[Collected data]
========
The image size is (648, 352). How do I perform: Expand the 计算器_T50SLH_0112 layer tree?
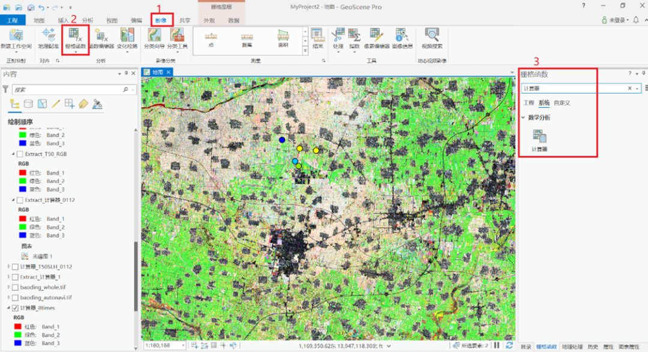[8, 266]
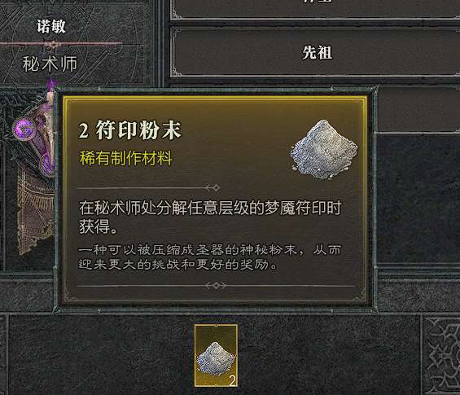
Task: Click the diamond ornament on upper tooltip divider
Action: (x=216, y=187)
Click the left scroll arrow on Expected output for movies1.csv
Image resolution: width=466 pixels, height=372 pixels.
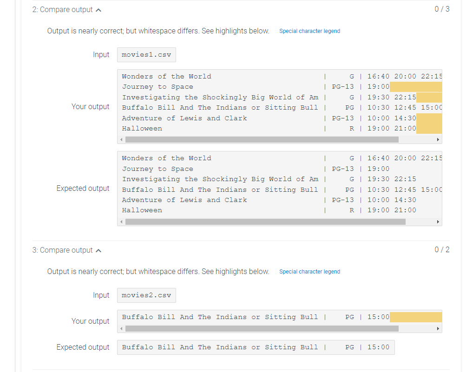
========
Goal of the exercise. Omit the images and transcribe all of the records above word for word.

Response area.
The image size is (648, 352). How do I perform: Expand the 计算器_T50SLH_0112 layer tree?
[8, 266]
Task: Click the diamond ornament on upper tooltip divider
Action: (x=216, y=187)
Click the left scroll arrow on Expected output for movies1.csv
Image resolution: width=466 pixels, height=372 pixels.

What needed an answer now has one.